Trial Room 2.0
An immersive installation that passes judgments purely based on your physical attributes. The judgments are brutal and sexist and stem from deep rooted societal conditioning. It aims to inspire body positivism, by creating an environment that does exactly the opposite.


Q. What stirred you initially into creating this work? Are their personal instances which instigated the creation of this work?
A. Several. I have struggled all my life with clothes and fitting into them before realizing the clothes need to fit ME. Growing up in the 90s ; the global brands never considered the Indian female with big bottoms while designing their clothes. That created a life long struggle with my own body that always amplified when I went into a trial room.

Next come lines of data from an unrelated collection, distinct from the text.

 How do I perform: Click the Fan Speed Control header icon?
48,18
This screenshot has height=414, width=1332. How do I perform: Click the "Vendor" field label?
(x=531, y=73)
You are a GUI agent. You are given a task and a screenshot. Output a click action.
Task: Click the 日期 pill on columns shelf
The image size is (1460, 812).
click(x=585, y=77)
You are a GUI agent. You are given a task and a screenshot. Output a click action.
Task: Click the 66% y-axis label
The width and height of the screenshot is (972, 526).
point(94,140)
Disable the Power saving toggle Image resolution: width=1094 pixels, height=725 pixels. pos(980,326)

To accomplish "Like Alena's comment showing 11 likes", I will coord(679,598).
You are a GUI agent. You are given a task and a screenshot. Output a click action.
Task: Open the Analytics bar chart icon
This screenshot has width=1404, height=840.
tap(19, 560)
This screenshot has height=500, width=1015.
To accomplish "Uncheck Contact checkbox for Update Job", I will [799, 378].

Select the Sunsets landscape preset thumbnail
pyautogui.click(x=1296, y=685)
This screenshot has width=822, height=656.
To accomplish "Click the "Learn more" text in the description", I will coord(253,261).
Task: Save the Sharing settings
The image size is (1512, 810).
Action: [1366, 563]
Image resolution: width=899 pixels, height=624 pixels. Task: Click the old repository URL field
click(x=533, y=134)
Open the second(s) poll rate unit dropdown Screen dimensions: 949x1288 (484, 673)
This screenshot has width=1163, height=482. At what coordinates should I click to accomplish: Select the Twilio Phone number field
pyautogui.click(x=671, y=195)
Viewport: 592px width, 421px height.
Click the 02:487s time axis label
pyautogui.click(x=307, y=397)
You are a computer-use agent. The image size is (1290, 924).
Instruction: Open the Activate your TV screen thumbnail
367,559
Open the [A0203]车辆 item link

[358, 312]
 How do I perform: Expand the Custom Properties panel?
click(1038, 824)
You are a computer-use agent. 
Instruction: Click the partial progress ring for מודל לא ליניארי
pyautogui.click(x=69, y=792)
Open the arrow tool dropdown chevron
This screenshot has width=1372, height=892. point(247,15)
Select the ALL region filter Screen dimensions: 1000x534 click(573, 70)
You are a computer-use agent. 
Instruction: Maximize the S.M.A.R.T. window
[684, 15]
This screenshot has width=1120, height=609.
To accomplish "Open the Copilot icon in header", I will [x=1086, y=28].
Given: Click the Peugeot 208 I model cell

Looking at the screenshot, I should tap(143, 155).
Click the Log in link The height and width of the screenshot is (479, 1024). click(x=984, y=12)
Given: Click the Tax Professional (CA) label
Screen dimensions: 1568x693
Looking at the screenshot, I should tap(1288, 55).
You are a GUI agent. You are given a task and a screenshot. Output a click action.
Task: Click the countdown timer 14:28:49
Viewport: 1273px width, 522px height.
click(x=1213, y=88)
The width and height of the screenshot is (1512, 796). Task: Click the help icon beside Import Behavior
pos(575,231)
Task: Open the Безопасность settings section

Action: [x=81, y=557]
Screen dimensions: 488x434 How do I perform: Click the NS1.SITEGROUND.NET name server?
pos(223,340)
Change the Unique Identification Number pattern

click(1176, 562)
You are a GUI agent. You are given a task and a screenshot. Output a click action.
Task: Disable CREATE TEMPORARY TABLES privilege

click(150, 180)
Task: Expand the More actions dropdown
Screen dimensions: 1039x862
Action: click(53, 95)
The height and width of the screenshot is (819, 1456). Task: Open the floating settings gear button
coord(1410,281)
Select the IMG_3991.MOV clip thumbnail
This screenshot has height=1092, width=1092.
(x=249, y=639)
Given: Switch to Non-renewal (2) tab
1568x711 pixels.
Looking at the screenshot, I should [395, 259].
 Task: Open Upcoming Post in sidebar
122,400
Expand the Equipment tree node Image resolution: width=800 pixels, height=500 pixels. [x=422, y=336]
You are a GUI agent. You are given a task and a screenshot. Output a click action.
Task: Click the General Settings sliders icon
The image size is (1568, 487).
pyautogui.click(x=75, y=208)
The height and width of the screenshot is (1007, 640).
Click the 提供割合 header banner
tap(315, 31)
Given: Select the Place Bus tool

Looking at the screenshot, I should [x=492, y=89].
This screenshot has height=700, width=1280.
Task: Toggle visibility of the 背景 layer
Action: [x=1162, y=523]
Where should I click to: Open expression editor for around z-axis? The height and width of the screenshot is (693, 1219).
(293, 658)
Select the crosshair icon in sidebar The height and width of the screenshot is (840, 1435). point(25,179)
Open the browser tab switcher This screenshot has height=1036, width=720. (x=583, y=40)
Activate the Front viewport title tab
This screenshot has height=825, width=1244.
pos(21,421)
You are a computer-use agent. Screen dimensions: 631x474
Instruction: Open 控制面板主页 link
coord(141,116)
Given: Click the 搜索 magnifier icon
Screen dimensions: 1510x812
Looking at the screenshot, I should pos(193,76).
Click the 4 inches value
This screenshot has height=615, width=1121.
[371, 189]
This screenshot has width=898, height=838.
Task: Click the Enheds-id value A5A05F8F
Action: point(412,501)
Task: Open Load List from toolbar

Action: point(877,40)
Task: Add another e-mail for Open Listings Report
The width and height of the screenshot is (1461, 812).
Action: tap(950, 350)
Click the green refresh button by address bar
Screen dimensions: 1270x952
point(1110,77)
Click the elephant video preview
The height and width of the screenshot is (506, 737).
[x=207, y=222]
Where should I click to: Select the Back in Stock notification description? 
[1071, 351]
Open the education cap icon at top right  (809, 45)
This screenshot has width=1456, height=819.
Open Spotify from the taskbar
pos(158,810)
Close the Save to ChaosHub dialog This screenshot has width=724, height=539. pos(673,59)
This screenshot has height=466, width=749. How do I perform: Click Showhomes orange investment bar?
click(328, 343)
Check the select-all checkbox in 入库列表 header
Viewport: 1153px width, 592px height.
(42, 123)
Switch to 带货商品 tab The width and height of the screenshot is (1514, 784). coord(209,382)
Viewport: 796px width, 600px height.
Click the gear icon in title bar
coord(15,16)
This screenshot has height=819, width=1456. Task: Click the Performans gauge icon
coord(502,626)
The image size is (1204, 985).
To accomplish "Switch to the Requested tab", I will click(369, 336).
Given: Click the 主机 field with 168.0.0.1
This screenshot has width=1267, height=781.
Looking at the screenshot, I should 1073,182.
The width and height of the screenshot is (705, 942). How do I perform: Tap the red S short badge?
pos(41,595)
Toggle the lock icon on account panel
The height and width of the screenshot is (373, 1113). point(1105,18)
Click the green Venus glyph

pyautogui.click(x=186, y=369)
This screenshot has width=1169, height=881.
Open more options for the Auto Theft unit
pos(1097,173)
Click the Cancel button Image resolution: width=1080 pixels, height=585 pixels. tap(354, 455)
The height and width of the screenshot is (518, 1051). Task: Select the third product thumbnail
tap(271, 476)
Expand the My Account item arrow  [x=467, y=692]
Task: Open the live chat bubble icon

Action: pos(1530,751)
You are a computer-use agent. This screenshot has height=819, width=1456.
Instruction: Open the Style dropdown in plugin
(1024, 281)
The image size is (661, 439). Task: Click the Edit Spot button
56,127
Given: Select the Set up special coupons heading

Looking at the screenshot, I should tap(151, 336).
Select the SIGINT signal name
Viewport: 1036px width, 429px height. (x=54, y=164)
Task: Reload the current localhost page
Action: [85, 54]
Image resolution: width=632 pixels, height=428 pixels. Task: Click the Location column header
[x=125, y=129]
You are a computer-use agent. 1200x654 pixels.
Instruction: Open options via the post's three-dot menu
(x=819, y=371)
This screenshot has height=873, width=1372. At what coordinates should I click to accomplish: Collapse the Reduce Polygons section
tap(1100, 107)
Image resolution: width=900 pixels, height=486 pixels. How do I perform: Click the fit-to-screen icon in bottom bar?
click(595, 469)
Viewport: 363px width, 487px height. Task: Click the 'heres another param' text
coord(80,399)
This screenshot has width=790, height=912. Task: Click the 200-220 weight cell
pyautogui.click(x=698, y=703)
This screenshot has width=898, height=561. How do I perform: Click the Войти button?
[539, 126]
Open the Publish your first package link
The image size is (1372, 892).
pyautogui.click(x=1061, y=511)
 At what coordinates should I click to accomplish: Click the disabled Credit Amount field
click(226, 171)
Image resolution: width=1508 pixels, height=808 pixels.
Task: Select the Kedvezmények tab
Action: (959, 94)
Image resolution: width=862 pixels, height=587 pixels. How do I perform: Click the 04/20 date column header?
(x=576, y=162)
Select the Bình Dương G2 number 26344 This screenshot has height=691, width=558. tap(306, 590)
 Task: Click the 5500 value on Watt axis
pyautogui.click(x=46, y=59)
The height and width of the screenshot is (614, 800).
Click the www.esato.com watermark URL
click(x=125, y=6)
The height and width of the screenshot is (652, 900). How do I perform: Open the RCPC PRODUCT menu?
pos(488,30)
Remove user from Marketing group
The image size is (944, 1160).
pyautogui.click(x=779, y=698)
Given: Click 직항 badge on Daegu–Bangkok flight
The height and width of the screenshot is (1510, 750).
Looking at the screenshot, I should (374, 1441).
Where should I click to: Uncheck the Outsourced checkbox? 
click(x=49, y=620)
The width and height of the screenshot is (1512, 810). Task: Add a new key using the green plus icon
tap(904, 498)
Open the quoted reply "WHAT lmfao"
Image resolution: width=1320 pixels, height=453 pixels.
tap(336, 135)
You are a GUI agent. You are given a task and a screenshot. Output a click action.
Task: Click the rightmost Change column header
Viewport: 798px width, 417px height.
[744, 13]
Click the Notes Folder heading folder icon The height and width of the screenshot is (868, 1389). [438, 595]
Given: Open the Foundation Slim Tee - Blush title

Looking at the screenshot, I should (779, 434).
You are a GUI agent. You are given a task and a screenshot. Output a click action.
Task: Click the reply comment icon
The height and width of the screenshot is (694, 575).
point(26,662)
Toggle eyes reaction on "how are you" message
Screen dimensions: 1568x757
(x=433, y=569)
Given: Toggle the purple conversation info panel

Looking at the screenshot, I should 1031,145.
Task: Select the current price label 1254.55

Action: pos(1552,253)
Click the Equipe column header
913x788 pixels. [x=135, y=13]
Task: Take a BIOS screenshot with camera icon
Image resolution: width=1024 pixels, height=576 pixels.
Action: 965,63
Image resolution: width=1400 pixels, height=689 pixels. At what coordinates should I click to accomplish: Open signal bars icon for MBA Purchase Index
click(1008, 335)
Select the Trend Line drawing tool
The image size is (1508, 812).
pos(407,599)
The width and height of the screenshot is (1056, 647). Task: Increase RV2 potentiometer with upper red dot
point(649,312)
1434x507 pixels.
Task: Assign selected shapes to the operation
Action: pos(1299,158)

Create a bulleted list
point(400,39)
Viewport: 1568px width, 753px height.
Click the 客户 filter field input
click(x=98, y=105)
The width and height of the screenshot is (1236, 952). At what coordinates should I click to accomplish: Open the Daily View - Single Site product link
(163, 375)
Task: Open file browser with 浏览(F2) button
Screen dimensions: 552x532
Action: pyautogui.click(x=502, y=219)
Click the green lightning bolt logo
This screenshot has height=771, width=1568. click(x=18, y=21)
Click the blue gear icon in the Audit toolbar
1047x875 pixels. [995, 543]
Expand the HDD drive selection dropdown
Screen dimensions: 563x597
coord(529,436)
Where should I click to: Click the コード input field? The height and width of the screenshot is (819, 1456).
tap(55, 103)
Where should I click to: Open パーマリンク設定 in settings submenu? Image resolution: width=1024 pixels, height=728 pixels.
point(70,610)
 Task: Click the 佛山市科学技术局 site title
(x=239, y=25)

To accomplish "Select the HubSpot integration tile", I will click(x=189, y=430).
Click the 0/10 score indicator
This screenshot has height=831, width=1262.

I created the Trial room installation for the first time in Bangalore for Gender Bender 2018 along with Saakshi Joshi, who is poet and anthropologist, who also wrote the poem in the Trial room zine. Here we created an environment similar to a trial room but all the judgmental voices inside your head were brought to life through audio and visuals.

 Trial Room 2.0 at the Irregular Art fair became an extension of the same idea with more technology incorporated.

Q2.  It has often been said, People will criticize. Let them. How, in your opinion, then can one cope with such judgement criticism directed towards the body?
A. Stop confirming to what everyone is wearing. Find what makes you look and feel great. It takes a while but you eventually get there. A lot of times the physical judgement makes us ignore our mental health which is the core issue. Or you can also make art about it and try to sensitize the society about its judgmental ways. 

Q3.   How does you work fit within the theme of Altered Realities? What is 
the reality you propose?

A. An altered reality where you are free from judgement based purely on your physical attributes. Where you are celebrated for your true essence, your spirit and does not belittle your beauty to the physical world. Where you feel loved, accepted and like an important part of the society to which you contribute to with all your heart. Where women are not told to hide their 'fat' by wearing black or loose clothes. Where our curves represent abundance of form and of love. 

Q4. Could you explain more about the process of creation of your work and 
the use of technology and new media within it?
A. THE TRIAL ROOM 2.0 was an extension to the initial idea where I decided to incorporate a raspberry pie, touch sensors and other things to simulate the experience. I wanted to amplify the physical attribute of your 'body weight'; so along with tech genius Himanshu Bablani I used a weighing machine in the installation that was connected to audio and text judgement. People would step on the weighing machine that would send their body weight to the computer that would play a judgmental video, audio and the LED ticker would display a judgmental text. And all this was transparent and public. The idea was to overwhelm the person standing inside; just like a trip to the trial room normally does. 

Q5.      A work like this a social campaign of sorts. Will the work be exhibited at other places? What do you hope to achieve through its creation?
A. I am taking the Trial room zine across the country and stocking it in many cities. This year The Trial room zine would also become a part of the zine library at OCAD, Toronto.